Top of Exercise text

Thursday, July 20, 2017  

The Naming of Stingray Point


Captain John Smith is an American icon, and like most of our heroes, exciting stories about them are repeated over and over again until they are believed, by many, to be fact. In the case of Captain John, he is believed to have been blond and tall like a Viking warrior. He was not. He is believed to have been a very nice fellow. He was not. Perhaps the most widespread story believed by many is that when he was wounded by a stingray at what he named Stingray Isle in Deltaville, Smith was saved by a poultice of mud from Antipoison Creek administered by Native Americans. Popular legend does not appear to have any basis in what actually happened, at least according to eyewitnesses Dr. Walter Russell and Anas Todkill, as recorded in Captain John Smith: Writings with Other Narratives of Roanoke, Jamestown, and the First English Settlement of America compiled by John Horn. Dr. Russell was an eyewitness to the near fatal incident and described the event in detail, albeit in Old English, which has been paraphrased to make it easier to understand.

Bottom of Exercise text
Top of Supplied entries

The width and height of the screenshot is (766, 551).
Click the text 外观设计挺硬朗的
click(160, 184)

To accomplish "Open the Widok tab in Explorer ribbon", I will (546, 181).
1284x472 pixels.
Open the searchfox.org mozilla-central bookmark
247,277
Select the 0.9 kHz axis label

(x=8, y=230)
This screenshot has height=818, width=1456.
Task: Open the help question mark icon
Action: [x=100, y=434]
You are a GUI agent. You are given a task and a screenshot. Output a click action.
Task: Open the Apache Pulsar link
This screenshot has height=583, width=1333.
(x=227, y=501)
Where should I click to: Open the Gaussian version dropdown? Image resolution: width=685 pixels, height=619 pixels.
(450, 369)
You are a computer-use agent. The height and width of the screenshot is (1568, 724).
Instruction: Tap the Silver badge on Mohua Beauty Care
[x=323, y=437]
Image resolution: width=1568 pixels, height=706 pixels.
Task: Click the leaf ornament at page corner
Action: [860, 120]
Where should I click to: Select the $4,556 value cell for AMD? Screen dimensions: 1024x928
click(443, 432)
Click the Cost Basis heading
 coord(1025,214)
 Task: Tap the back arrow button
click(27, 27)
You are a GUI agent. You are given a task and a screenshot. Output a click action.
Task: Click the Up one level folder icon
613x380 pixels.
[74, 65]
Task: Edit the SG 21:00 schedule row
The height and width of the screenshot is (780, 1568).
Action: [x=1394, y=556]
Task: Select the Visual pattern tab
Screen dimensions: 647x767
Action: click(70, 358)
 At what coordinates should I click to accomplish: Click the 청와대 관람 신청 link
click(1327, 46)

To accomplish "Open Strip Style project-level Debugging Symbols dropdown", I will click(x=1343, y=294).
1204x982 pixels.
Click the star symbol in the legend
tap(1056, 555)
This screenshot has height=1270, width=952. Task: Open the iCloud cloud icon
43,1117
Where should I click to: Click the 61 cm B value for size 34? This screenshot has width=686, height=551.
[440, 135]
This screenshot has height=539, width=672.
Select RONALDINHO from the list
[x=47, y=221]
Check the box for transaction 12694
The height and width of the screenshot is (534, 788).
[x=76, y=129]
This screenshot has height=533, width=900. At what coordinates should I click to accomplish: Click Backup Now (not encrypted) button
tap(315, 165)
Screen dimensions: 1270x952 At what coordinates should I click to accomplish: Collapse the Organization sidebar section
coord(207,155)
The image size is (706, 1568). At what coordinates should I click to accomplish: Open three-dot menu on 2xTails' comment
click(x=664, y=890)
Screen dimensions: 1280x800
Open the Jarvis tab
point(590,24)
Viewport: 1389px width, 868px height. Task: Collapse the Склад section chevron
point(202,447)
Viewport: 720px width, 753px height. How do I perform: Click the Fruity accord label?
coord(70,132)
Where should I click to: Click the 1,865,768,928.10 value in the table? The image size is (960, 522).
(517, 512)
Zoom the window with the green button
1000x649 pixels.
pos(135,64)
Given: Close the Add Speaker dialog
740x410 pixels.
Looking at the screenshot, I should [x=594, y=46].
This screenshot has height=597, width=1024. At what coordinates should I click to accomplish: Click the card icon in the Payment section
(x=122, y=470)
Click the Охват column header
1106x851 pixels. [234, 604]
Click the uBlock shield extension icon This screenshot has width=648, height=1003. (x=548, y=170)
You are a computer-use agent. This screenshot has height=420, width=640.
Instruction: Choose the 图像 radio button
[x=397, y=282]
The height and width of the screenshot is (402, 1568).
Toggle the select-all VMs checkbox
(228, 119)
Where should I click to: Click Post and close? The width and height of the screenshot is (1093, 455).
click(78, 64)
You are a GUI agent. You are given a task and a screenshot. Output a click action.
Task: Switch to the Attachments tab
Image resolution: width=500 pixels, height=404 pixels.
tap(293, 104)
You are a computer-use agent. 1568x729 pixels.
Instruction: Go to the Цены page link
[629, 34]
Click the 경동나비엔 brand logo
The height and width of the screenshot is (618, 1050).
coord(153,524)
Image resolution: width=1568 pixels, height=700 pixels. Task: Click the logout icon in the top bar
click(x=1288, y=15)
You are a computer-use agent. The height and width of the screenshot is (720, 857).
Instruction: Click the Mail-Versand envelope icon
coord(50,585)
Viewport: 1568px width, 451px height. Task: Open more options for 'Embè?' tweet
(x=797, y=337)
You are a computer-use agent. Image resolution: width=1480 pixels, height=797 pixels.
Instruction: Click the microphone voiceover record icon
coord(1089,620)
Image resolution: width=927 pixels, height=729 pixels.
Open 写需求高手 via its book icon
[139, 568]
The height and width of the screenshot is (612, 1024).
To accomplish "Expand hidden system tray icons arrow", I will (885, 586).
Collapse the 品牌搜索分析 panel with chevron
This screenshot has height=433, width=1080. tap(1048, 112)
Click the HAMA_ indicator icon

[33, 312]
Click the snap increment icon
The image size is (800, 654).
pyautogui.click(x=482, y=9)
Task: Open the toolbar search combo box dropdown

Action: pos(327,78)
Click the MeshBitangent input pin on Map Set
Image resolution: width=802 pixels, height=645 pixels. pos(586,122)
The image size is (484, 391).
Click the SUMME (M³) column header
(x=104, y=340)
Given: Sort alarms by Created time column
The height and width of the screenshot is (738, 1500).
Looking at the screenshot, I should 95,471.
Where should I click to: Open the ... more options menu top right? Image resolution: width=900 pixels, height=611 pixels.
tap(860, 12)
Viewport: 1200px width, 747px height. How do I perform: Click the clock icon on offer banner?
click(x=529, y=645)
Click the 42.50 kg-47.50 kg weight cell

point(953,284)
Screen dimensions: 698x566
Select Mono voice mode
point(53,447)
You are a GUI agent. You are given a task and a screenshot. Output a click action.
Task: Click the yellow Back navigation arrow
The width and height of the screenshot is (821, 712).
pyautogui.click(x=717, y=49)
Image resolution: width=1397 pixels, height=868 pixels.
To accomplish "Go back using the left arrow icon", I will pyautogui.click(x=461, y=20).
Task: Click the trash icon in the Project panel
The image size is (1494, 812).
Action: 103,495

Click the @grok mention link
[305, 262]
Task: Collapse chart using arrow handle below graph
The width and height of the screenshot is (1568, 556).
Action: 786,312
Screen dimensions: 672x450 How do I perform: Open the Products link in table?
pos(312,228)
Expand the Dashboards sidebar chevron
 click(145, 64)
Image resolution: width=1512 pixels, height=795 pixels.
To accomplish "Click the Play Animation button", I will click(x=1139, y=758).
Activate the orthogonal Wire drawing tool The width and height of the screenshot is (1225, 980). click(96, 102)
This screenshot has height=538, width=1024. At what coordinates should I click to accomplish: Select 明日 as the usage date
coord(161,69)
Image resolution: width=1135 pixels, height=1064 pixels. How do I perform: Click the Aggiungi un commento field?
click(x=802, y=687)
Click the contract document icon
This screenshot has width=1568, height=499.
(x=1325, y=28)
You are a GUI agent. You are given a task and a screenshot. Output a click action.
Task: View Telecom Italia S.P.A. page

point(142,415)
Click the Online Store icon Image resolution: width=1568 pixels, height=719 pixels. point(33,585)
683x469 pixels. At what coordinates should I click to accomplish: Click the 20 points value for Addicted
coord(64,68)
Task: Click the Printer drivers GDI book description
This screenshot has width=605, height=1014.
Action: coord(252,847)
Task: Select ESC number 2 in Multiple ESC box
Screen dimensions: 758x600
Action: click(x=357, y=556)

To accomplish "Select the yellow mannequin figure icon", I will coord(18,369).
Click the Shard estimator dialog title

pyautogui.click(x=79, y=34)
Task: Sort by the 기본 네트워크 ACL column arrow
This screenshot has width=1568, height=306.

Bottom of Supplied entries

_Tasks for this exercise_.
1. In the text on the naming of Stingray Point, which two eyewitnesses are cited for what actually happened?
2. Rewrite the paragraph beginning "Captain John Smith is an American icon" from the text on the naming of Stingray Point as a short list that keeps its main facts.

_Task-by-task results_.
1. Dr. Walter Russell and Anas Todkill.

2.
- Captain John Smith is an American icon, and repeated stories about him have come to be believed as fact.
- He was not blond and tall like a Viking warrior, and he was not a very nice fellow.
- The most widespread story: after a stingray wounded him at Stingray Isle in Deltaville, Native Americans saved him with a poultice of mud from Antipoison Creek.
- According to eyewitnesses Dr. Walter Russell and Anas Todkill, this legend does not appear to have any basis in what happened.
- Their accounts are recorded in *Captain John Smith: Writings with Other Narratives of Roanoke, Jamestown, and the First English Settlement of America*, compiled by John Horn.
- Dr. Russell described the incident in detail in Old English, which has been paraphrased to make it easier to understand.